**Verilen görev A:** Boraltan Köprüsü yazısına göre Rus müfrezesi nerede bekliyordu?
**Verilen görev B:** Boraltan Köprüsü yazısındaki şu cümleyi İngilizceye çevirin: "Türk sınır karakolunda müthiş bir panik; Ankara ile durmadan görüşmeler yapılıyor, karşılıklı kriptolar çekiliyor."
**Verilen görev C:** Boraltan Köprüsü yazısını son cümlesinden sonra sürdürün.

**Kaynak metin:**
§
25 Eylül 2009 Cuma

Boraltan Köprüsü Katliamı


Yer; Türk – Rus sınırında ki Boraltan Köprüsü sınır karakolu; Ülkede Milli Şef devri bütün acımasızlığı, bütün şiddetiyle yaşanmaktadır. Rus esaretine dayanamayan bir grup Türk, anavatanlarına kavuşmak, esaretten kurtulup, hürriyetle kucaklaşmak için, Rusya’dan kaçıp, Türk sınır karakoluna sığınıyorlar.
Türk sınır karakolunda müthiş bir panik; Ankara ile durmadan görüşmeler yapılıyor, karşılıklı kriptolar çekiliyor.
Devir Milli şef devri dedik ya; her şey iki dudak arasında. Sığınanlar ya öz yurtlarına kabul edilecekler, ya da Boraltan Köprüsü’nün öbür ucundaki karakolları önünde tanklarıyla bekleyen Rus müfrezesine teslim edileceklerdir.
Türk toprağını öpmeyip adeta yalayan, Türk bayrağını gözyaşları ile sulayan, çocuklu – çocuklu, kadınlı ihtiyarlı grup, öz vatanlarının kendilerine sahip çıkacaklarından emin, bekliyorlar.
Ankara’dan gelen emir korkunç;
“Ülkelerine iade edin!.”
Sınır karakolumuzda şaşkınlık ve inanılmazlık had safhada. Teyit üstüne teyit isteniyor. Emir aynı;
“Ülkelerine iade edin!.”
Sınır karakol komutanı genç subay, çaresizlik içerisinde kendilerine sığınan bir avuç öz kardeşini Rus’lara teslim ettikten sonra olacakları aşağı, yukarı tahmin ediyor fakat yapacak bir şey yoktur. Ankara’dan gelen acı haberi karakollarına sığınan esir Türk evlatlarına çok zor cümlelerle anlatıyor. Vatanım, Bayrağım diyerek ülke sınır karakoluna sığınan bir avuç Türk, artık Ruslara iade edilecektir.
§
**Verilen kayıtlar:**

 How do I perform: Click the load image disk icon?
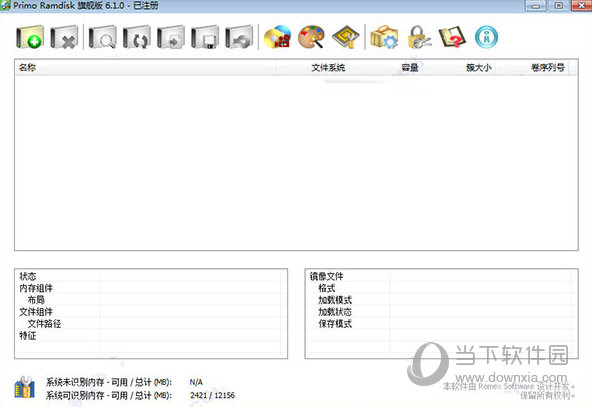tap(171, 37)
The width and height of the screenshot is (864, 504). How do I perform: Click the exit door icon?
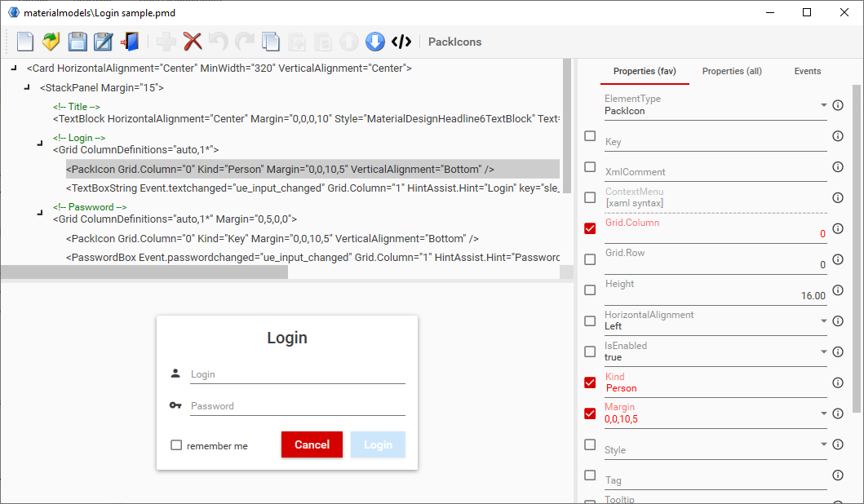pos(130,42)
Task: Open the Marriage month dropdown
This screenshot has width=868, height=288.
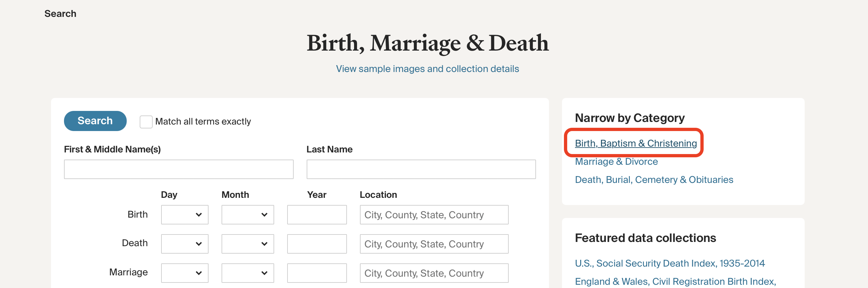Action: point(248,273)
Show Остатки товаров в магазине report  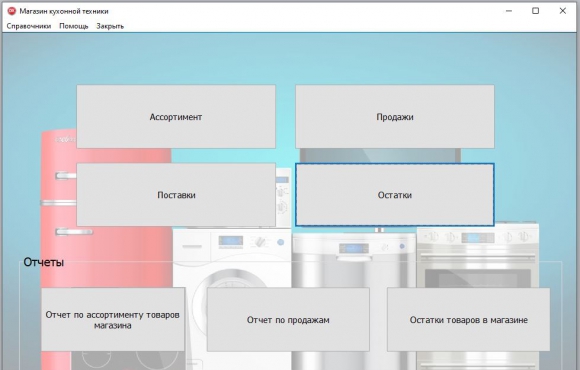(x=468, y=320)
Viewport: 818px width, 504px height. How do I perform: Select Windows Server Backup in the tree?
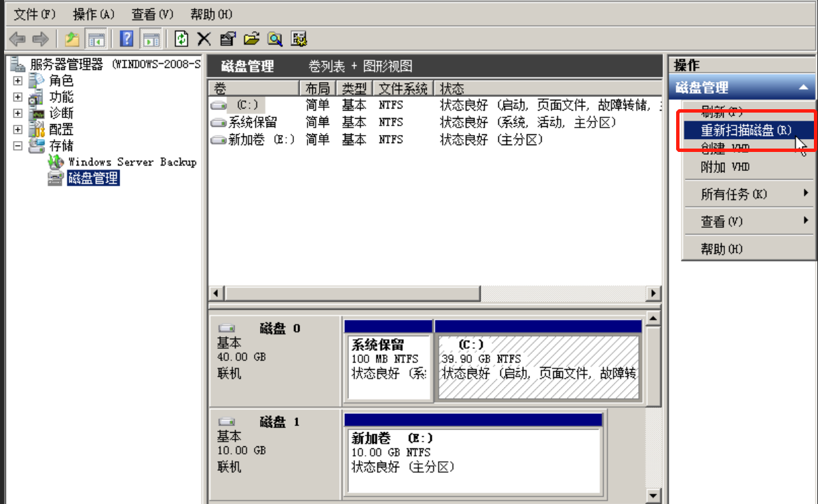132,162
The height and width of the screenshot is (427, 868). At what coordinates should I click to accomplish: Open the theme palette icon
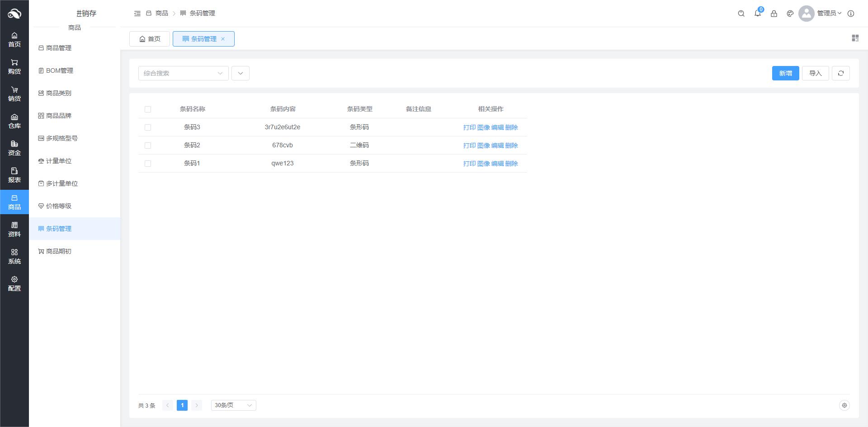790,14
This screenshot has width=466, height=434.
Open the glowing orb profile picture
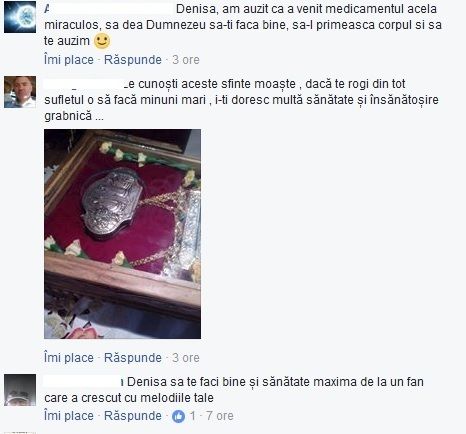tap(20, 17)
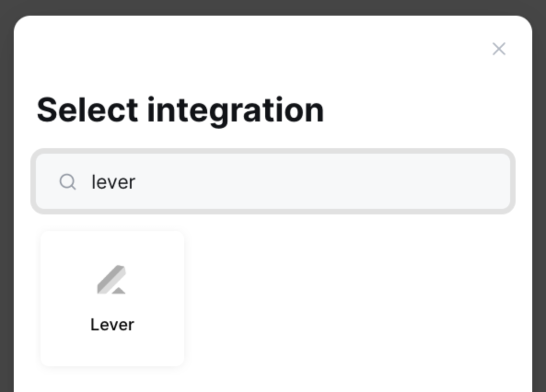This screenshot has height=392, width=546.
Task: Click the Select integration heading
Action: tap(180, 111)
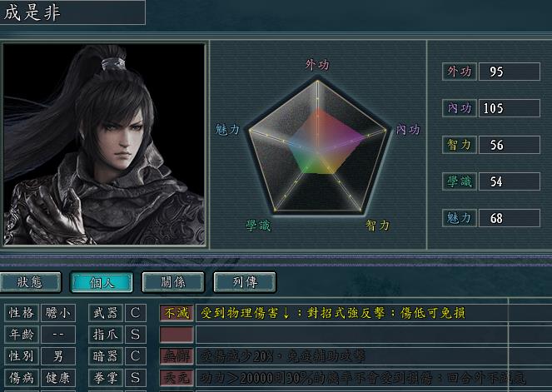Click the character portrait image
Viewport: 552px width, 392px height.
point(104,144)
§
**Yazılı yanıt A:** Boraltan Köprüsü'nün öbür ucundaki karakollarının önünde, tanklarıyla bekliyordu.

**Yazılı yanıt B:** There is tremendous panic at the Turkish border outpost; talks are held with Ankara without pause, and coded messages are sent back and forth.

**Yazılı yanıt C:**
Boraltan Köprüsü’nün öbür başında kanlı dişlerini sırıtıp göstererek bekleyen Rusların ne yapacaklarını iyi bilen sığınmacı bir avuç vatan evladı, Türk karakol yetkililerine yalvarıyorlar.
“Ne olur bizleri siz öldürün onlara teslim etmeyiniz. Hiç değilse kendi toprağımızda, kendi Bayrağımızın altında ölelim.”
Bir avuç Türk, Ankara’nın, Türkiye’nin ve sınır karakolu personelinin gözleri önünde Rus’lara zorlukla iade ediliyorlar.
Karşı tarafta bekleyen Rus müfrezesi tarafından elleri ayakları bağlanan soydaşlarımız, hemen orada, Boraltan Sınır Karakolu personelimizin gözleri önünde kuruşuna diziliyorlar.
Karakol komutanı genç subayın gördüklerine dayanamayıp evine izine geldiğinde intihar ettiği de hala anlatılmaktadır.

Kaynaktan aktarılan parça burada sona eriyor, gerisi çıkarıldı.